Without any thought to the consequences, I pull Kynlee toward the exit.
Ten minutes later, when I’m pulling over on a deserted stretch of highway, I’m still not thinking of the consequences. I reach across the car to open the glove box and grab the small, draw-stringed bag of anchor-stones I have stashed there. I overturn it on top of the dash, then shift through the stones. They’re all opaque, almost like quartz, but they have different tints and weights. I find one that has a hint of red on one jagged edge. Lena gave me it before I left the Realm. It will take us to a safe house in the Outer City of Corrist, the Realm’s capital. After that…
God, I don’t know what happens after that. I don’t know where Kyol is. I’ll be able to tell his direction when I get there, but how long will it take to get to him? Will he be in Corrist or in some province a hundred miles away?
“That will take us to the Realm?” Kynlee asks, eyeing the stone.
“Yes.” My answer is short, just like it was short with the other questions she asked on the way. I can’t focus on anything but Kyol. He’s weak and alone, and I swear he’s just figured out what I’m about to do. Anger sparks along our life-bond, and if emotions were words, his would be yelling, “Stay the hell away.”
The intensity in that unspoken order jerks me out of the semitrance I’ve fallen into. For the first time, I look at Kynlee and really think about what I’m doing. I’m not just planning to fissure with a tor’um; I’m planning to fissure with a teenage girl who might not know a thing about the Realm.
This is the stupidest idea I’ve ever considered. Fissuring isn’t pleasant under the best of circumstances. Attempting it with a—
“Let’s do this,” Kynlee says. Then she’s out of the car, slamming the door shut, and crunching across the dry, dead grass that lines both sides of the road.
“Hey, wait,” I say, climbing out of my seat to follow her. Even though she’s walking and I’m running, it takes a second to catch up. Fae, even fae who are tor’um, move faster than humans do.
“Where is it?” she asks, stopping next to the river that connects Las Vegas with the lake to the east. I assume she’s asking about the gate.

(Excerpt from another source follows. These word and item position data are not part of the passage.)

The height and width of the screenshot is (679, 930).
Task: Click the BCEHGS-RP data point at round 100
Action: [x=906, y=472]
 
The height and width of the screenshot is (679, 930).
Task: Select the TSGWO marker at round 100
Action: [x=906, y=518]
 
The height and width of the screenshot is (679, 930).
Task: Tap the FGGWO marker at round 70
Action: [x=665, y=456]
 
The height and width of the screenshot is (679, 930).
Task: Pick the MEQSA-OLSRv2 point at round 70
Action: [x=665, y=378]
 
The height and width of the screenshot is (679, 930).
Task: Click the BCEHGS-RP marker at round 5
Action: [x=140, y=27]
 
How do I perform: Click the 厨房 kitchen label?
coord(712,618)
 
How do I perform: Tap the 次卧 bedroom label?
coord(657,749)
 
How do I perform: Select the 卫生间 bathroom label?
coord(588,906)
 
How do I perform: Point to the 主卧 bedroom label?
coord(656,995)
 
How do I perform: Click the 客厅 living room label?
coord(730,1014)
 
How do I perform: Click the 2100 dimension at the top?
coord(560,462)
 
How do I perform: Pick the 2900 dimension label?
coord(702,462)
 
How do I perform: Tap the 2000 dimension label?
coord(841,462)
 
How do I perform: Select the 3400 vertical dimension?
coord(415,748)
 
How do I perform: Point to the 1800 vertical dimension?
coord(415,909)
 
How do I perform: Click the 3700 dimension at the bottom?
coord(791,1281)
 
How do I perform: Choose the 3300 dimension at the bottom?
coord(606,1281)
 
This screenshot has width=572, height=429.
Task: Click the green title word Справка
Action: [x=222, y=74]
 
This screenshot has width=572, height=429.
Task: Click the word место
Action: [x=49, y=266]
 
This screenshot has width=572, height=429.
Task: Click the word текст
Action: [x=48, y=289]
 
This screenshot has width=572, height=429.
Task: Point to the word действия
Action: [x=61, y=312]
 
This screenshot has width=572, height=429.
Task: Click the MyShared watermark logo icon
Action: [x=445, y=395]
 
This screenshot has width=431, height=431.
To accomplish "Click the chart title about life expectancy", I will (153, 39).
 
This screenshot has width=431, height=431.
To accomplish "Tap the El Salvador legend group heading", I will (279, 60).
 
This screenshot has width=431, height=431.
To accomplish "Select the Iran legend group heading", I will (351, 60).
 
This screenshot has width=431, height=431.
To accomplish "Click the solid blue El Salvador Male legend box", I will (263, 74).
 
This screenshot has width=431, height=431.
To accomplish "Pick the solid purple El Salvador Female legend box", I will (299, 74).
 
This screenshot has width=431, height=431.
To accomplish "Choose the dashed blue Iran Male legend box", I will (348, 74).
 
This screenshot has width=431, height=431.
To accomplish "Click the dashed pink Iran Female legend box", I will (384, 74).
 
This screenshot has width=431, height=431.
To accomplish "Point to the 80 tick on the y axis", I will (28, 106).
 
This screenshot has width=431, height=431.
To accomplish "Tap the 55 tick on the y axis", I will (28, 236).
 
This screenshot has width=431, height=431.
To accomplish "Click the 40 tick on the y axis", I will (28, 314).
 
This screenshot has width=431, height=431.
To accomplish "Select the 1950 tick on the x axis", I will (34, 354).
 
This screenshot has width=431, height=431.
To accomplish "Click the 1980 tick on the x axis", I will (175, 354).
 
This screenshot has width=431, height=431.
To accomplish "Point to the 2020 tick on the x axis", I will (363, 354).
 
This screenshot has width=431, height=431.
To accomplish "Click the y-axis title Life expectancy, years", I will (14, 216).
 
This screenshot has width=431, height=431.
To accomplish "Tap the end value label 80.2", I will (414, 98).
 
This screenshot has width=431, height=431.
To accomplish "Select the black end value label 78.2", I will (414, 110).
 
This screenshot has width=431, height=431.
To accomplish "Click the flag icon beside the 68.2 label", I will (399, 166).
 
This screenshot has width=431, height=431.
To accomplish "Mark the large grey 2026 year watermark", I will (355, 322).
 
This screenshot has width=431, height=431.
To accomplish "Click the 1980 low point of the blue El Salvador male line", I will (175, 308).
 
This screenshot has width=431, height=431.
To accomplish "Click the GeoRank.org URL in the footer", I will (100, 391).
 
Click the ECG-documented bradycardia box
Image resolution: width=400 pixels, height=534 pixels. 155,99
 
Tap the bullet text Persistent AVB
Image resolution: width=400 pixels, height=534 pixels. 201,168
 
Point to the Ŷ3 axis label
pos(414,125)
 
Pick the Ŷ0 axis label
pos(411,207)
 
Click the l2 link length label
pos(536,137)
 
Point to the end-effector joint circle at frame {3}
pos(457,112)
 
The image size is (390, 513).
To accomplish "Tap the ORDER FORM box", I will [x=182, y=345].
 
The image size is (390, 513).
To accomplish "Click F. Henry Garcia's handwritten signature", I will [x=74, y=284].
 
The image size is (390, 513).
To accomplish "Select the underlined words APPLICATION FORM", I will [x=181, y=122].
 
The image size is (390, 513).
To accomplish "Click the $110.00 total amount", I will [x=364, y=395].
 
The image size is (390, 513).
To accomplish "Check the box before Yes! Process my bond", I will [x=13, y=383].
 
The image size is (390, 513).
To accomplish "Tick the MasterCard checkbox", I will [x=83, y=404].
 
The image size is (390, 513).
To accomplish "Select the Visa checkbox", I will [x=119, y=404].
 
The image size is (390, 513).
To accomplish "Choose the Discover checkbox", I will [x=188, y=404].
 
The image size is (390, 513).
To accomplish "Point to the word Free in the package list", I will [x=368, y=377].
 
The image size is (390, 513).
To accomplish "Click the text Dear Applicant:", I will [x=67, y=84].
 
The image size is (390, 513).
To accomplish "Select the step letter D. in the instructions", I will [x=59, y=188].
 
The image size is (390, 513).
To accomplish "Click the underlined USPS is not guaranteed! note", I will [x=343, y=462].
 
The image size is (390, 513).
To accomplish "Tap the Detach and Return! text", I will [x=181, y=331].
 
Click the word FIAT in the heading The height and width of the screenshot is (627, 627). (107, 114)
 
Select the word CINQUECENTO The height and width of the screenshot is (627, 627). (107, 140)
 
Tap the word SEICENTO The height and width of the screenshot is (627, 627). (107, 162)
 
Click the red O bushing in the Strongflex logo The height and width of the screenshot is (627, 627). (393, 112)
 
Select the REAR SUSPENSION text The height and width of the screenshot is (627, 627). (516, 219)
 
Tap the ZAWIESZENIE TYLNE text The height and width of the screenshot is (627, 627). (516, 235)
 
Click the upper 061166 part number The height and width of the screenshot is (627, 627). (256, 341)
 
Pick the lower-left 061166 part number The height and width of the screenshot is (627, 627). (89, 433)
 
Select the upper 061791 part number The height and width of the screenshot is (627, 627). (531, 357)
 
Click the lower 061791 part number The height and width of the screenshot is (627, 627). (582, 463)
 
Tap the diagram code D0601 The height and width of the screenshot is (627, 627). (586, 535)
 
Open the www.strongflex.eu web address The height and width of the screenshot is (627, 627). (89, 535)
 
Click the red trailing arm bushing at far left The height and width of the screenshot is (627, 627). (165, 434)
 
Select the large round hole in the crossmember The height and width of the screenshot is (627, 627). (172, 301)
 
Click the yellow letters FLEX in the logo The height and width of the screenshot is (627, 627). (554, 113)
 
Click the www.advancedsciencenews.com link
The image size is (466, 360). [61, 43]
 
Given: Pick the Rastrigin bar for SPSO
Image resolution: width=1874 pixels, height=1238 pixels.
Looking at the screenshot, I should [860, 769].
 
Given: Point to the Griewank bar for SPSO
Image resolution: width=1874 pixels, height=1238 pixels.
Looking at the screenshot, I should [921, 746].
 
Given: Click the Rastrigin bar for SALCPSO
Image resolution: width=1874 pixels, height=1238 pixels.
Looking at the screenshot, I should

I pinch the bridge of my nose. My head’s pounding. I’ve never been prone to migraines, but I have one now. It’s severe enough that I’m having a hard time focusing.
“I need to think about this,” I say.
Kynlee strips off one of her long, purple gloves. “We’re already here.”
An alarm starts going off in my head. Why is she trying to convince me to go through with this? I’m a complete stranger. She doesn’t owe me anything.
“Why are you so set on going to the Realm—”
My last word is more of a yelp. Kyol’s moving. I can feel it in the way he braces against the pain. He’s hurting so much he’s not breathing—a big mistake when you need oxygen to fuel your muscles—and I can practically feel the strength draining from his body.
Reason flees from my mind.
“The gate’s there,” I say, practically throwing her at the blurred atmosphere on the bank of the river. She lands on her knees but doesn’t hesitate to dip her hand into the water. She raises her palm to the sky, letting the water rain between her fingers. Each silver droplet glints in the sunlight. They seem to linger there, taunting me, drawing out the seconds and multiplying the panic ricocheting around in my chest. Finally, the drops solidify into a vertical slash of pure white light.
There’s no room in my mind for second thoughts. With my anchor-stone in my palm, I clasp Kynlee’s hand, then brace for the cold bite of the In-Between.